### Work order
From the top of the entries, reproduce each line exactly, stopping after the line that contains "Image resolution: width=1423". Omit pictures.
======== Dataset ========
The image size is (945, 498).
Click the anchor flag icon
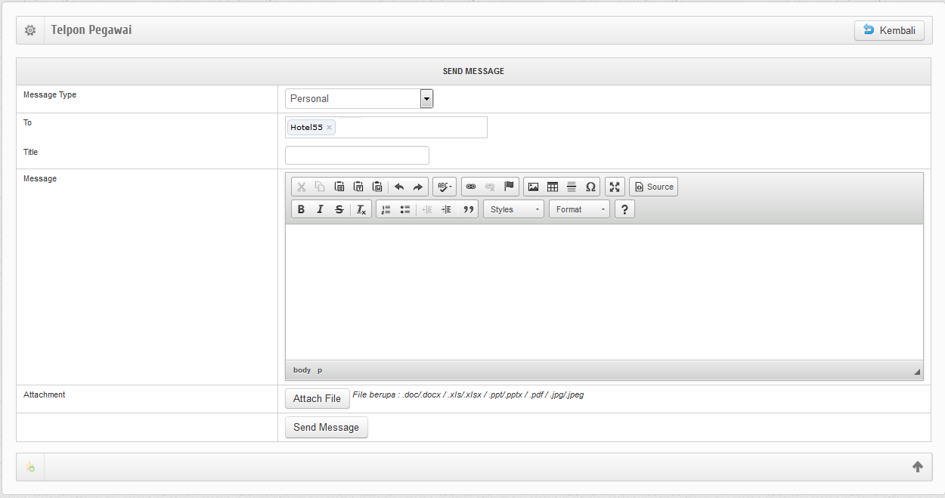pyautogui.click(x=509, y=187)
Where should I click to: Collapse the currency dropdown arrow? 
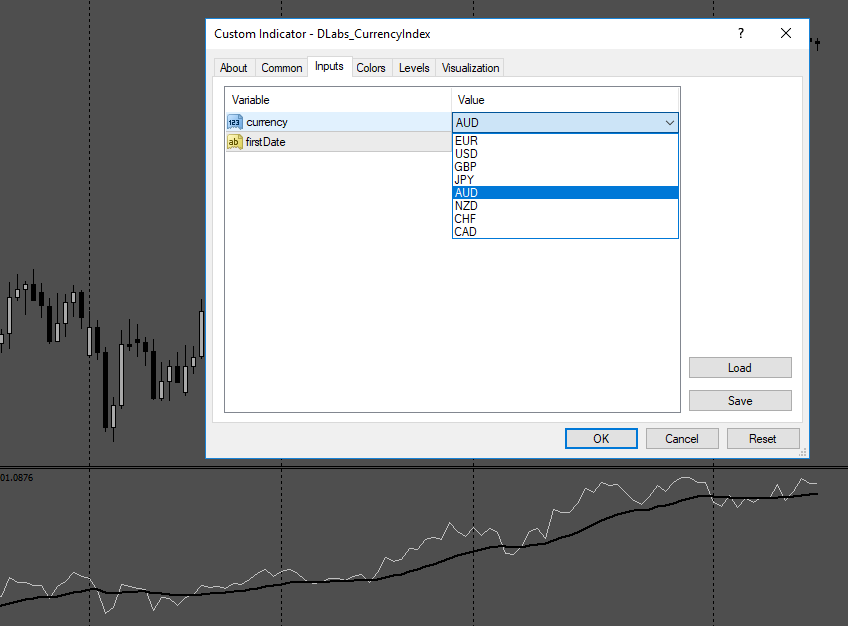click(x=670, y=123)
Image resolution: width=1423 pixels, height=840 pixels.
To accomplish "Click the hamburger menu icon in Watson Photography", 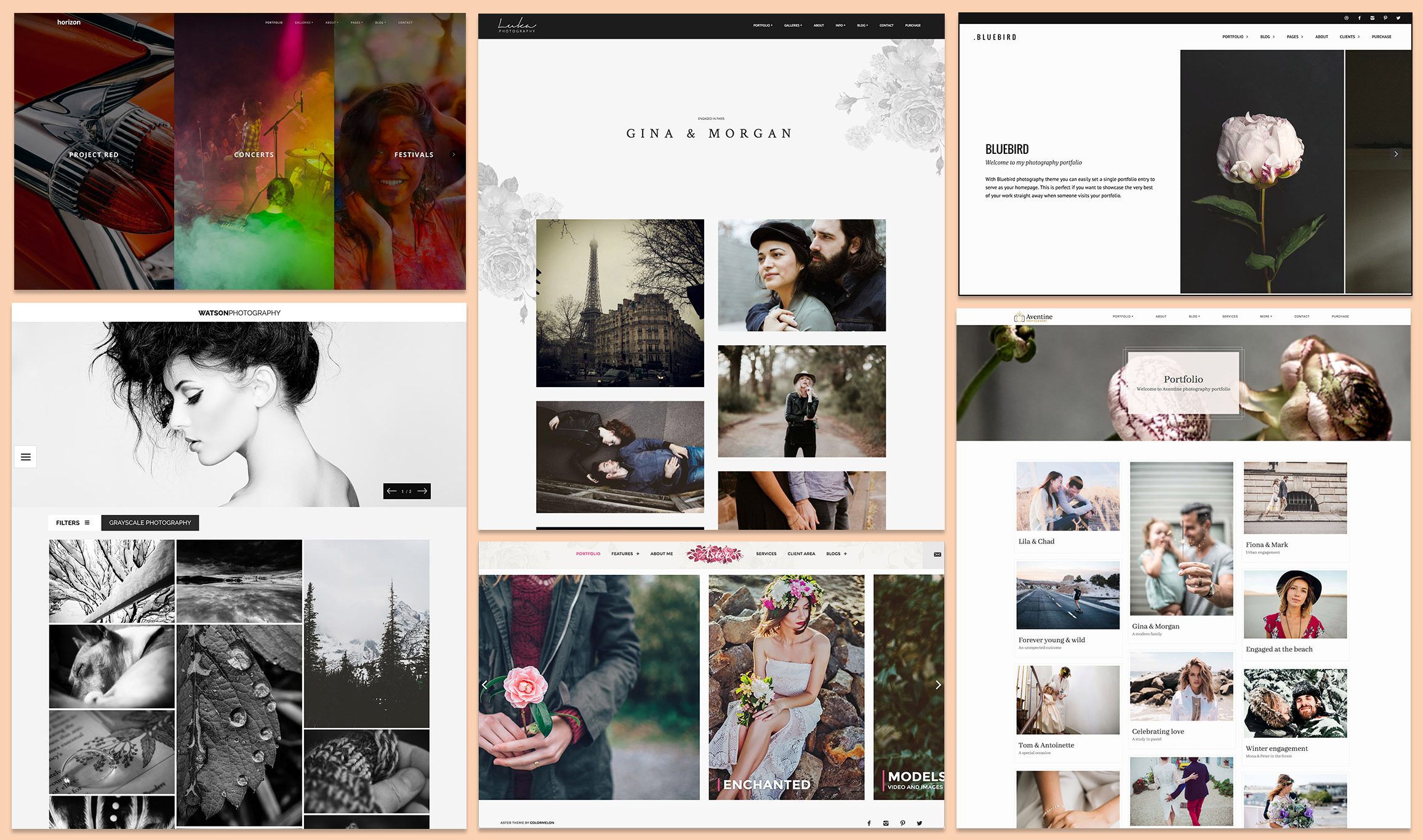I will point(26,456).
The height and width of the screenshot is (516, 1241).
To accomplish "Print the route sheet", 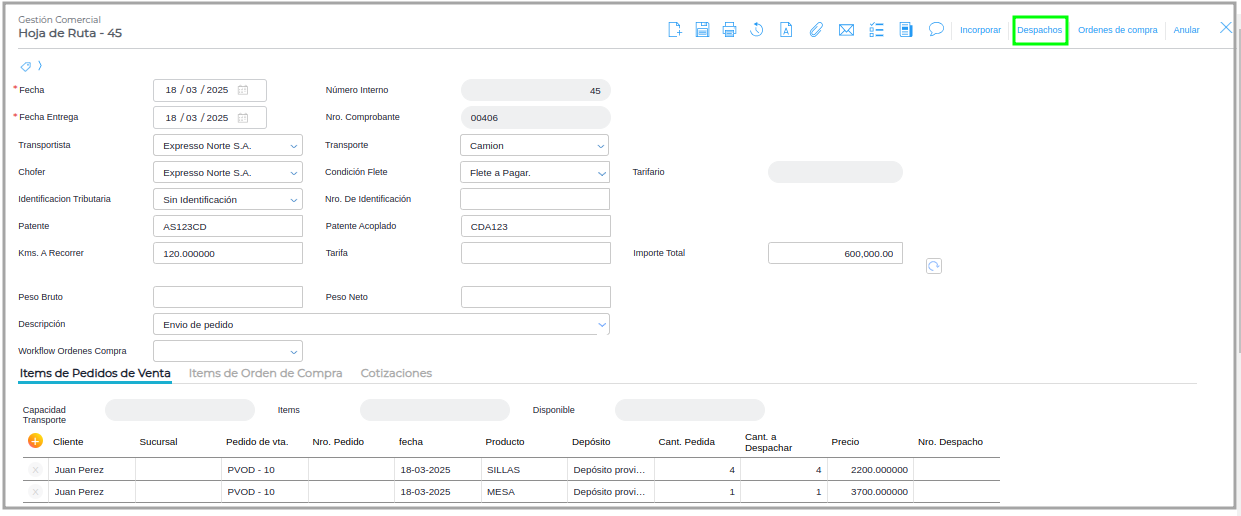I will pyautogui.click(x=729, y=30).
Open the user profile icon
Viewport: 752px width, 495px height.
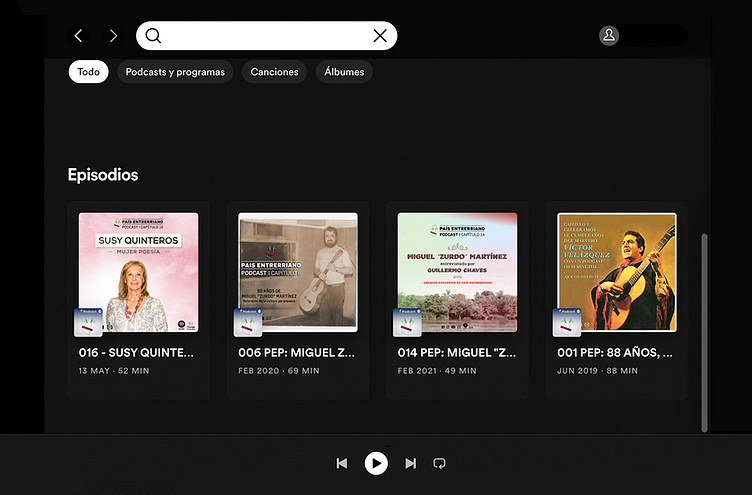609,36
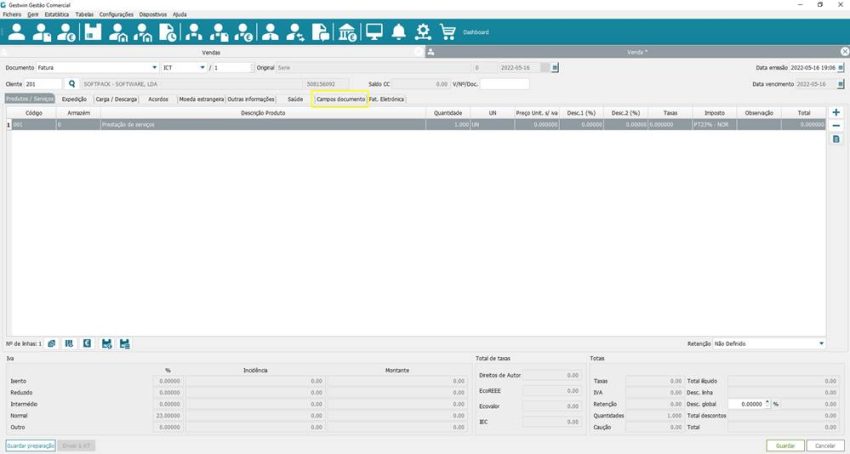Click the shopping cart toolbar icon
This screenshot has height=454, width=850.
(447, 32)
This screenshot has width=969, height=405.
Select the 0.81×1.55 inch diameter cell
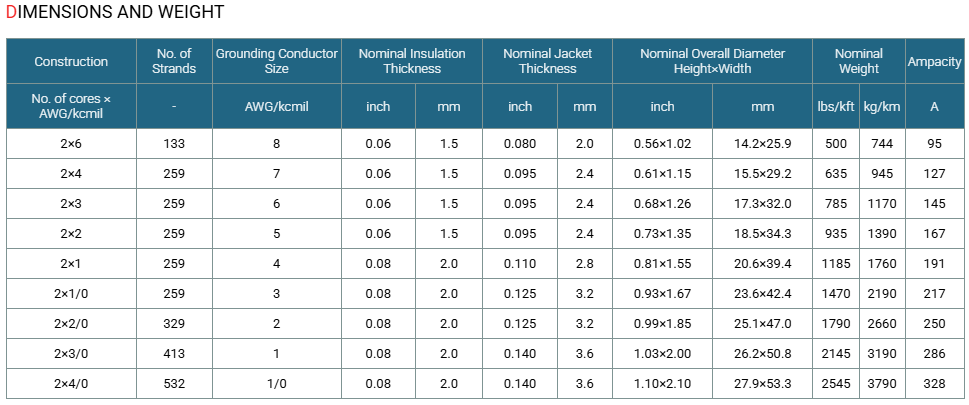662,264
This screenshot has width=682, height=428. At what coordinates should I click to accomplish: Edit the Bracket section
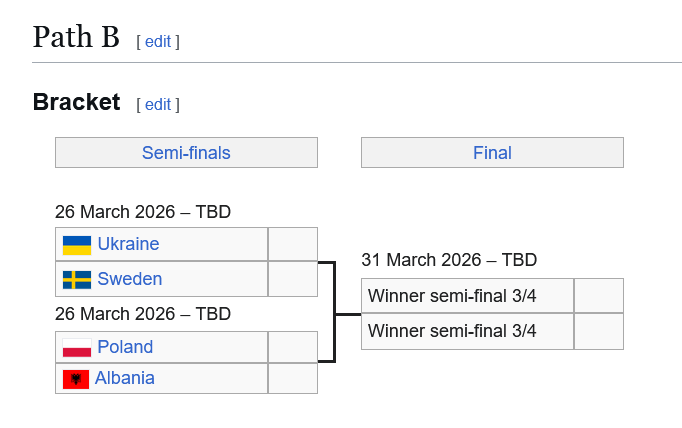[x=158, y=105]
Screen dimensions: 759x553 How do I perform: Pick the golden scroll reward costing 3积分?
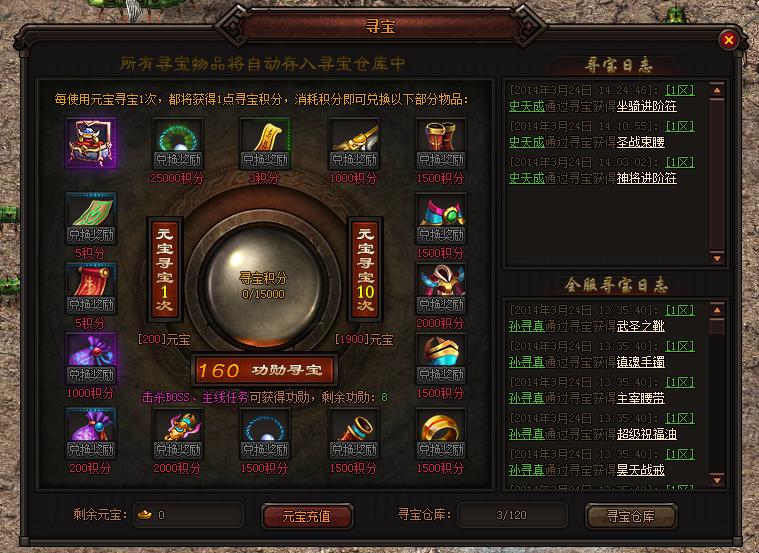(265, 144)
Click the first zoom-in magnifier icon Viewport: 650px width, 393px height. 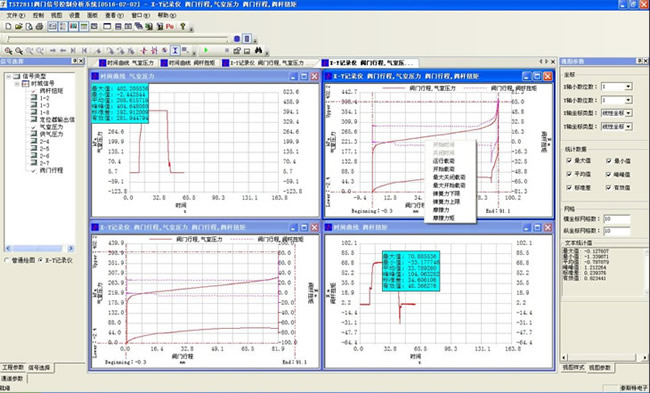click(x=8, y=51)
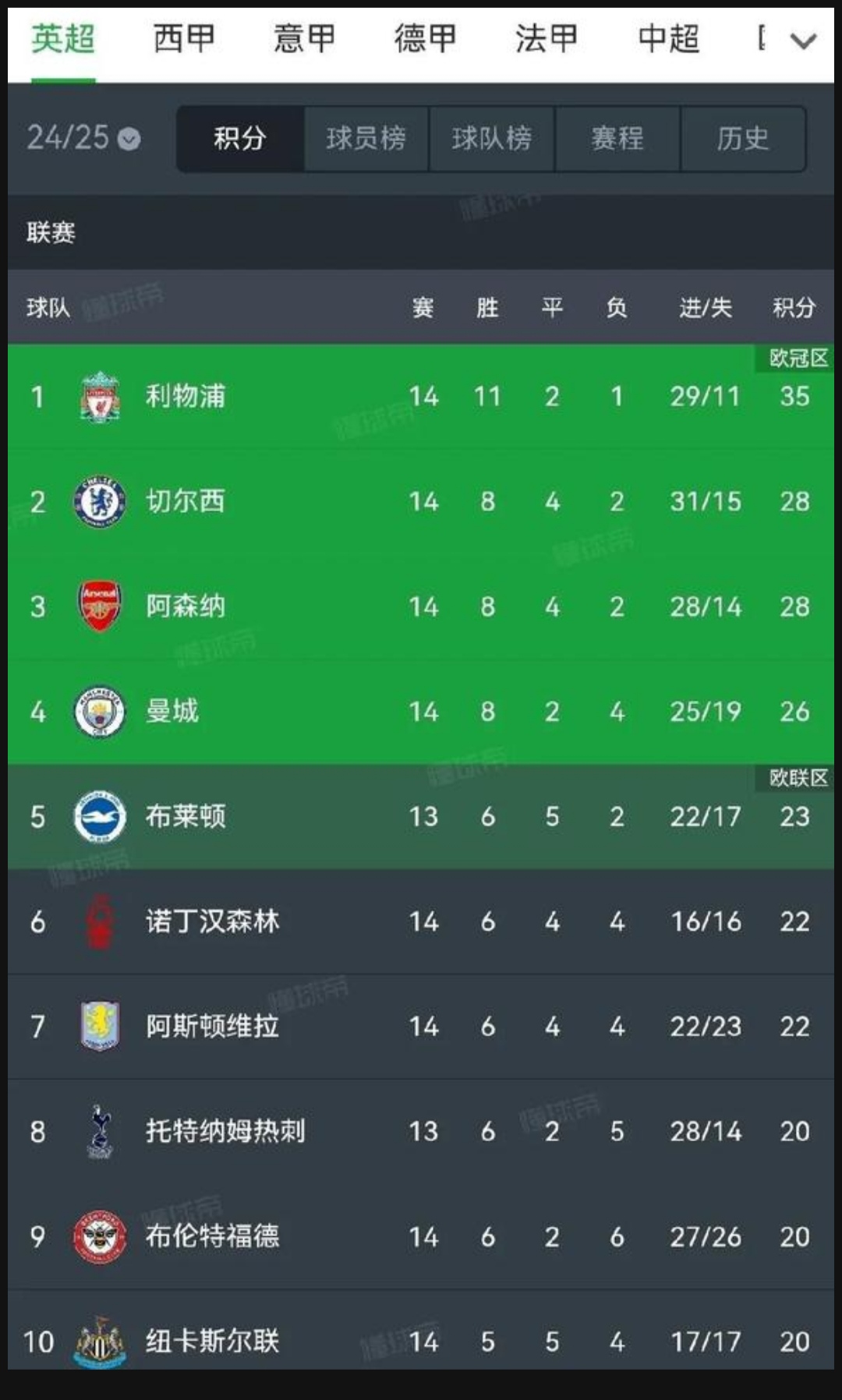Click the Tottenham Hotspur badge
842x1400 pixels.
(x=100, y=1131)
========
### Solution to this problem
The image size is (945, 498).
Click the anchor flag icon
pyautogui.click(x=509, y=187)
Where should I click to: Collapse the currency dropdown arrow? 
click(x=670, y=123)
Image resolution: width=1423 pixels, height=840 pixels.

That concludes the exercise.